Crosstown is located right on the edge of the old business district in an unprepossessing metal building. Once you get inside the atmosphere is classic Texas rustic, with boar and deer heads on the walls, a kind of cowboy decor, a long serving counter, simple basic tables, and a big TV showing classic westerns. Crosstown is newer than its more famous competitors, but it's already established a reputation and a regular clientele.

The menu is about as basic as they come, offering brisket, pork ribs, sausage, chicken and beef ribs. The selection of sides is very limited, with just beans and cole slaw. They don't even have fountain drinks. They've got home made iced tea and bottled soda from a cooler.

I couldn't try everything in one visit, but I got a reasonably priced three-meat plate with brisket, pork ribs, and sausage and had them throw on a beef rib as a bonus. I got double beans instead of cole slaw because I just can't stand cold, slimy cabbage in any form.

Elgin is famous for its sausage and I think Meyer's deserves that reputation, but what surprised me most at Crosstown is that their sausage is even better than Meyer's. It's very much the same sort of sausage, a rough ground and very peppery mix, with lots of character, but it's extra spicy with both black and cayenne pepper, and it has variations in flavor which suggest that the ingredients weren't mixed very well, but which I found really interesting. Every bite is a little bit different, but they're all good. It's not too greasy and comes in long, thin links. In my experience it may be the best sausage I've had, with more character than Kreuz's and more flavor than any of the others I've tried. I could have eaten just the sausage and been perfectly happy.

The brisket is also quite good. It's very tender with a mild outer rub which might be a little too sweet and a bit underapplied. The meat might be a tiny bit dry, but overall it's pretty good. The pork ribs also have a sweet rub, more liberally applied and pretty tasty, but they were a bit tough. Having recently had really excellent ribs at Meyer's they didn't hold up in comparison, though they're certainly above average. The beef ribs were prepared similarly to the pork ribs, but I found them to be drier and a bit too smoky. I did get one of the last of the beef ribs for the day, so it's possible that they had been sitting in the smoker a bit too long.

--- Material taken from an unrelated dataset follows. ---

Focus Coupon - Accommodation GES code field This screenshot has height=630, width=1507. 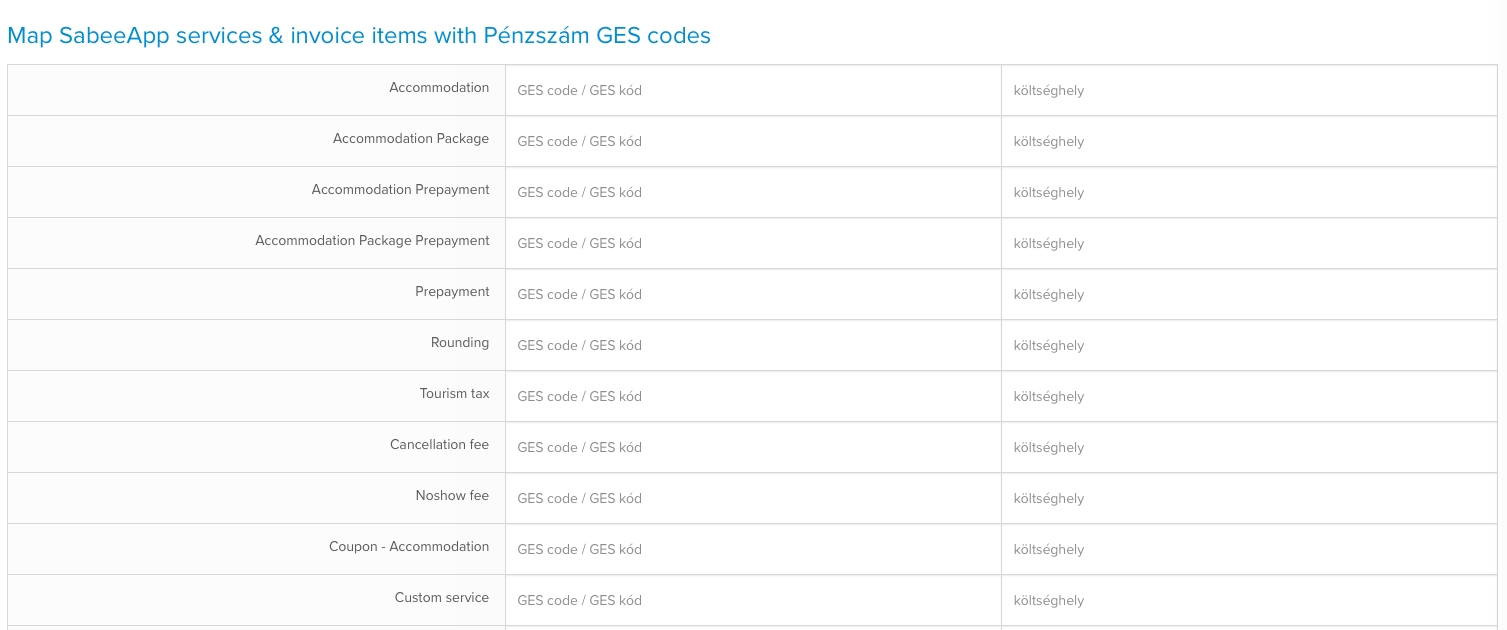(753, 550)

As for the sides, there's not much to say, though I did think the beans were better than average. They reminded me a bit of what they call 'charro beans' in local Mexican restaurants, with more spice and less of the sweet molassas flavor typical of baked beans.

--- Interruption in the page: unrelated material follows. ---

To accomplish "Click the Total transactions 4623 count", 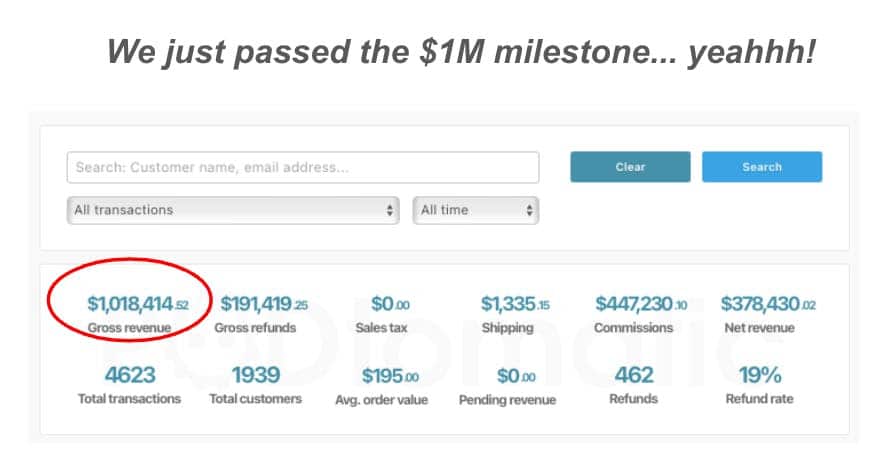I will (130, 375).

On the whole I was pleasantly surprised with Crosstown and it was quite clear why it's rated so highly by locals, despite being relatively unknown. It doesn't have a fancy website — or any website at all — and it's not shipping sausage all over the world (though it should), but it does have generally good barbeque and what is arguably the best sausage I've had in my 25 years in Texas. That makes it a must visit for anyone seriously interested in experiencing Texas barbeque.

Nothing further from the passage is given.